Less Invasive Mediastinal Staging of NSCLC is Superior

Less Invasive Mediastinal Staging of NSCLC is Superior

shutterstock_26409005Although mediastinal tumors are rare, their location within the chest between the lungs can lead to serious complications. According to the Cleveland Clinic, mediastinal tumors in children tend to be benign but malignant in adults. A study conducted by a team of researchers at Samsung Medical Center in Sungkyunkwan University School of Medicine, entitled “Endobronchial Ultrasound versus Mediastinoscopy for Mediastinal Nodal Staging of Non–Small-Cell Lung Cancer,” identified a best practice for staging mediastinal non-small cell lung cancer (NSCLC) in nearly 140 adult patients, establishing a recommendation for a first-line procedure to diagnose mediastinal tumors.

“Endobronchial ultrasound-guided transbronchial needle aspiration (EBUS-TBNA) was superior to mediastinoscopy in terms of its diagnostic performance for mediastinal staging of cN1-3 NSCLC,” wrote the researchers in the Journal of Thoracic Surgery. “Because EBUS-TBNA is both less invasive and affords superior diagnostic sensitivity, it should be the first-line procedure performed in patients with NSCLC.”

To reach this conclusion, the researchers conducted EBUS-TBNA and mediastinoscopy in 127 patients in order to compare the results of testing.
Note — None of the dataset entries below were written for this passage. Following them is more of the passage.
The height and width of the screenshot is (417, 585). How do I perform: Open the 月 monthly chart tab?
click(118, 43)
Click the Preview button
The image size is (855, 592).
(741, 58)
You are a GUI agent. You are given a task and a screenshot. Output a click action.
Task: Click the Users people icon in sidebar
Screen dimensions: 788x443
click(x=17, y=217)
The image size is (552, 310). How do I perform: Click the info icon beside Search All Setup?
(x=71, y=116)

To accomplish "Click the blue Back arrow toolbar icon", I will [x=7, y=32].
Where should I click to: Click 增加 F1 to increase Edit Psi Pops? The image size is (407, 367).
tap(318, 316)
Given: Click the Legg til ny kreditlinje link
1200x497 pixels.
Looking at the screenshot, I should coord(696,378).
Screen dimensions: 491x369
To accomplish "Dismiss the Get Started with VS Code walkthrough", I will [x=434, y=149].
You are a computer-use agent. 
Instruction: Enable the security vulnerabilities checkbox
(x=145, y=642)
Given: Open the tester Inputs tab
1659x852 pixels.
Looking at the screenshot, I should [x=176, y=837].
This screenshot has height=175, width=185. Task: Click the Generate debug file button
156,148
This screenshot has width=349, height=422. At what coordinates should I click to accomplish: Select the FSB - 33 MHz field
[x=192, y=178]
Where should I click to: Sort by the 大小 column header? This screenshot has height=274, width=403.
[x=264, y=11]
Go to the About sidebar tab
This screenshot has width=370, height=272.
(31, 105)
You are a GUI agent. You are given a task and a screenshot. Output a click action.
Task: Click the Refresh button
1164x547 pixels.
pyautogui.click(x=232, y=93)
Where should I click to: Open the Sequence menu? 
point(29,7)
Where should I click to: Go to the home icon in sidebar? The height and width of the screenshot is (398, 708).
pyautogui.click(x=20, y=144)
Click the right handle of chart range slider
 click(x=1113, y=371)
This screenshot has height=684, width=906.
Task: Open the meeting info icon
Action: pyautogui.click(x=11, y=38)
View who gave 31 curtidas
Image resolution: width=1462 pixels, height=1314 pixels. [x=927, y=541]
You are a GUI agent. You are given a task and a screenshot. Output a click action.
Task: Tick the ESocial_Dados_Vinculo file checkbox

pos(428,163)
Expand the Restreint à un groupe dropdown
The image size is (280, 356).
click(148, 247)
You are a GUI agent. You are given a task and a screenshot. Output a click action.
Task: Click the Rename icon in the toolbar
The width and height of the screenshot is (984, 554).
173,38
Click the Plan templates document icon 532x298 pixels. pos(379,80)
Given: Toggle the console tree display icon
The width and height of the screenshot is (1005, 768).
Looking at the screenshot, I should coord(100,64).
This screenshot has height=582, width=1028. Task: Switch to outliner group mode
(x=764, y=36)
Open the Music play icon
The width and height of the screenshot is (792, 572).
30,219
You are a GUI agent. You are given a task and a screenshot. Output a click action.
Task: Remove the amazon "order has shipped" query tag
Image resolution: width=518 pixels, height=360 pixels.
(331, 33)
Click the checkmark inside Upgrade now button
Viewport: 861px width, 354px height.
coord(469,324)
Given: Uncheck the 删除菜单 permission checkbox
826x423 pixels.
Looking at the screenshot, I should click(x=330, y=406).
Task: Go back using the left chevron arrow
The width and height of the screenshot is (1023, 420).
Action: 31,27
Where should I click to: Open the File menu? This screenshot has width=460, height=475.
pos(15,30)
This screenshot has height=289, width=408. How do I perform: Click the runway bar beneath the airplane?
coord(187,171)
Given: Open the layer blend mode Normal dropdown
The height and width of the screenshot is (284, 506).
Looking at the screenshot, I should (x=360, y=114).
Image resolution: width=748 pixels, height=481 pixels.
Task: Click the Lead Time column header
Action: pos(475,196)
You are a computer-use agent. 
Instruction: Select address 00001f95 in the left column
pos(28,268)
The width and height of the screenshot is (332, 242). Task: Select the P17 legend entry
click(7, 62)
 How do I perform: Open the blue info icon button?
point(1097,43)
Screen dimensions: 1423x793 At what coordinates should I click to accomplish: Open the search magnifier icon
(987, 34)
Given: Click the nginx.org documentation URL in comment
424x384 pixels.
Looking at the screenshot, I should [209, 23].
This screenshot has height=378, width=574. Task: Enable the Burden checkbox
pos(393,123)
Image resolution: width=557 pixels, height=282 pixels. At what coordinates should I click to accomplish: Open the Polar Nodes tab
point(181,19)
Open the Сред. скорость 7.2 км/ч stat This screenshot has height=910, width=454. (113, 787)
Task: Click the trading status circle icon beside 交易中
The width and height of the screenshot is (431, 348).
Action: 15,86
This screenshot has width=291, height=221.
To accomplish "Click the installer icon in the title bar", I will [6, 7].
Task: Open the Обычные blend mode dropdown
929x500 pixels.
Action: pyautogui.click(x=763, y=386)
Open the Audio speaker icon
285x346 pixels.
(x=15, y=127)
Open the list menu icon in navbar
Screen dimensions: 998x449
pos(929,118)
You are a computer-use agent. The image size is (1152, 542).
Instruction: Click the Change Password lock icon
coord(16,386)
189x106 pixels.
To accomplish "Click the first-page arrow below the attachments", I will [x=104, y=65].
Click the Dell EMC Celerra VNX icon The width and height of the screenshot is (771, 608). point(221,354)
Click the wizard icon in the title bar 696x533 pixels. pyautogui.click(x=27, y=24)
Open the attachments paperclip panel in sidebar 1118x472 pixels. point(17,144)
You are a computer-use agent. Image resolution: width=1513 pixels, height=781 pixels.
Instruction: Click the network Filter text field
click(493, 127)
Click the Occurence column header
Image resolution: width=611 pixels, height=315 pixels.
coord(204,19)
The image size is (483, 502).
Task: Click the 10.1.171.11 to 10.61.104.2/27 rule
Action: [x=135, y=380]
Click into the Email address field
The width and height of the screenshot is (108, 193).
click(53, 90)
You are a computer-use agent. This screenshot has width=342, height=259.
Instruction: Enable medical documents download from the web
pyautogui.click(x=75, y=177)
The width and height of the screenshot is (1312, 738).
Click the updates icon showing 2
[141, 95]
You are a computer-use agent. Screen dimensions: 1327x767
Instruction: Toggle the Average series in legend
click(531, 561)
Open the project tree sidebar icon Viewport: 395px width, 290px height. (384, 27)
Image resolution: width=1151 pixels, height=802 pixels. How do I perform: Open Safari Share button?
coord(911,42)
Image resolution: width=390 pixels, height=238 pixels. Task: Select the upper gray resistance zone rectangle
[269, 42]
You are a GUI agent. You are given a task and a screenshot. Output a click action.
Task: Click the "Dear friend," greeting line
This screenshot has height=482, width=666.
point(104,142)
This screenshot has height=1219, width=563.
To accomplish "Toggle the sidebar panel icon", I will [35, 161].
Conducting mediastinoscopy requires general anesthesia and is an invasive procedure to access the subcarinal and paratracheal lymph node stations. In contrast, EBUS-TBNA is less invasive while still allowing mediastinal nodal staging using direct endobronchial ultrasonic guidance. It is often performed under general anesthesia, but the current study used conscious sedation and local anesthesia to more closely reflect the real-life clinical utility of the procedure.

Analysis of the end results indicated that EBUS-TBNA outperforms mediastinoscopy in terms of sensitivity (88.0% vs. 81.3%), accuracy (92.9% vs. 89.0%), and negative predictive value (85.2% vs. 78.8%) on a per-person basis. These differences were significant. Regarding specificity and positive predictive value, the two techniques each achieved 100%.

The researchers indicate that noninvasive mediastinal nodal staging cannot be used as a primary means of staging due to high false-positive and false-negative rates. In terms of invasive mediastinal staging, the jury remains undecided on the optimal mediastinal staging approach.  The current study suggests that EBUS-TBNA is a valuable tool for staging, as it is a less invasive technique that is highly sensitive and specific.

It was noted that these results may not extend to N0-diseased tumors that are centrally located in the chest cavity. Rather, the results are applicable only to patients with cN1-3 NSCLC until future studies are conducted.